───── Dataset entries

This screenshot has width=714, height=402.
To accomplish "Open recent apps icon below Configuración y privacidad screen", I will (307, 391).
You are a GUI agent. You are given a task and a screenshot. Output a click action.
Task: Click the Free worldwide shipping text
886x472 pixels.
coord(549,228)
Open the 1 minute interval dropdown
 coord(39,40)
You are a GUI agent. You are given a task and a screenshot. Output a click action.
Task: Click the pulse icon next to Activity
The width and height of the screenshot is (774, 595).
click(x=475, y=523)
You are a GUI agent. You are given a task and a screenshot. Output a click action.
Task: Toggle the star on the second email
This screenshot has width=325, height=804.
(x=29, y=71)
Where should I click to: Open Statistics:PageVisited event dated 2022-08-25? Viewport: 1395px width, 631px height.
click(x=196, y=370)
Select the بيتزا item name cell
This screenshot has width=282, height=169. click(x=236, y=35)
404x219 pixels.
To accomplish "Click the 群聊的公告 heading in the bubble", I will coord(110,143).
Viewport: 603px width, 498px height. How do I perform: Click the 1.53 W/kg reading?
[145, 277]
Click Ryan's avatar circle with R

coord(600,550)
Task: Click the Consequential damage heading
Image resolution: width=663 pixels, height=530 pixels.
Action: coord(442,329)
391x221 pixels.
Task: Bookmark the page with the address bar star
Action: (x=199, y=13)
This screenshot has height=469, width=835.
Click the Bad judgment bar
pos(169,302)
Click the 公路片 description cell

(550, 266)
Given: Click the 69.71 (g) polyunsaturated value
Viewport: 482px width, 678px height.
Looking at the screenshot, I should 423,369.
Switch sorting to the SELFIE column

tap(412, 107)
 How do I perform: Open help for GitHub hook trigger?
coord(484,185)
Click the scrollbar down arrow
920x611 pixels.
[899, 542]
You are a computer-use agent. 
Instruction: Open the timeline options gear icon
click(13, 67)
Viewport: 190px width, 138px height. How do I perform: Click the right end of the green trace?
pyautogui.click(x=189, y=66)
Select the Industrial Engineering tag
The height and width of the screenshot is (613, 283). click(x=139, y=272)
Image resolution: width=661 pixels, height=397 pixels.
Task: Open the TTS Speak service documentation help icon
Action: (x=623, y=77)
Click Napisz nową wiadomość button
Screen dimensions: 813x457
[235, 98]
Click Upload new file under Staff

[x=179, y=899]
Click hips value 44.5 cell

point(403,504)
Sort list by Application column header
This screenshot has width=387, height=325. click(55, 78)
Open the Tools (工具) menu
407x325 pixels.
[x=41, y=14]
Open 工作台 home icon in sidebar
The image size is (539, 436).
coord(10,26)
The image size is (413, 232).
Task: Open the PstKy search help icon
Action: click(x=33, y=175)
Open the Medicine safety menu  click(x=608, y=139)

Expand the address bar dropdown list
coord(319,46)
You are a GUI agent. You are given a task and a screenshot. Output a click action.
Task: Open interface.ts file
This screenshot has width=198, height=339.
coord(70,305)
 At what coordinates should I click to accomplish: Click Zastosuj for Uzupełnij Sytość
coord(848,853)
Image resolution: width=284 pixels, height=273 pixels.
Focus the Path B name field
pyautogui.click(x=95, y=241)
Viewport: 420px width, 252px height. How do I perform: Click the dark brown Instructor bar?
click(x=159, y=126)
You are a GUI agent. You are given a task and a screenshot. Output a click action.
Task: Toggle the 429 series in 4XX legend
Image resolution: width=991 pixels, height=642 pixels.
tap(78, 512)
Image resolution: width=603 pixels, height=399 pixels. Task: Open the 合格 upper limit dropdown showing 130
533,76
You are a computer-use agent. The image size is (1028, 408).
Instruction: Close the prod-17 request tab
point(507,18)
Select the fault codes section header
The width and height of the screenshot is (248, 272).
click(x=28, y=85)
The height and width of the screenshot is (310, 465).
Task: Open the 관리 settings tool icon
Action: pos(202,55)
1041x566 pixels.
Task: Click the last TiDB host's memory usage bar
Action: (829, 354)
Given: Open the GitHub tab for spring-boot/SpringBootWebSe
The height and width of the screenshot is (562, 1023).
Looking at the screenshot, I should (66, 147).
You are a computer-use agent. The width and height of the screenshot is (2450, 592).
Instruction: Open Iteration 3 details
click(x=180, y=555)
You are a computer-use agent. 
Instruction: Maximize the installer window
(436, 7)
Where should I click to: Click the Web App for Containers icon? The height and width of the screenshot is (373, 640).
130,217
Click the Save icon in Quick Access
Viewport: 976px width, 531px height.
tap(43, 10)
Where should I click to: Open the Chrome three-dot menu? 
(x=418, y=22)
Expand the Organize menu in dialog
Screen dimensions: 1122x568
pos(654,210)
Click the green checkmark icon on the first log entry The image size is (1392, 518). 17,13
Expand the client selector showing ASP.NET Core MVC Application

──────────

-- Problem to solve --
In the listing above, find the line with "Screen dimensions: 813x457" and the line with "Task: Toggle the 429 series in 4XX legend", then print exactly those two lines and every line between them, and nothing more.

-- Exercise response --
Screen dimensions: 813x457
[235, 98]
Click Upload new file under Staff

[x=179, y=899]
Click hips value 44.5 cell

point(403,504)
Sort list by Application column header
This screenshot has width=387, height=325. click(55, 78)
Open the Tools (工具) menu
407x325 pixels.
[x=41, y=14]
Open 工作台 home icon in sidebar
The image size is (539, 436).
coord(10,26)
The image size is (413, 232).
Task: Open the PstKy search help icon
Action: click(x=33, y=175)
Open the Medicine safety menu  click(x=608, y=139)

Expand the address bar dropdown list
coord(319,46)
You are a GUI agent. You are given a task and a screenshot. Output a click action.
Task: Open interface.ts file
This screenshot has width=198, height=339.
coord(70,305)
 At what coordinates should I click to accomplish: Click Zastosuj for Uzupełnij Sytość
coord(848,853)
Image resolution: width=284 pixels, height=273 pixels.
Focus the Path B name field
pyautogui.click(x=95, y=241)
Viewport: 420px width, 252px height. How do I perform: Click the dark brown Instructor bar?
click(x=159, y=126)
You are a GUI agent. You are given a task and a screenshot. Output a click action.
Task: Toggle the 429 series in 4XX legend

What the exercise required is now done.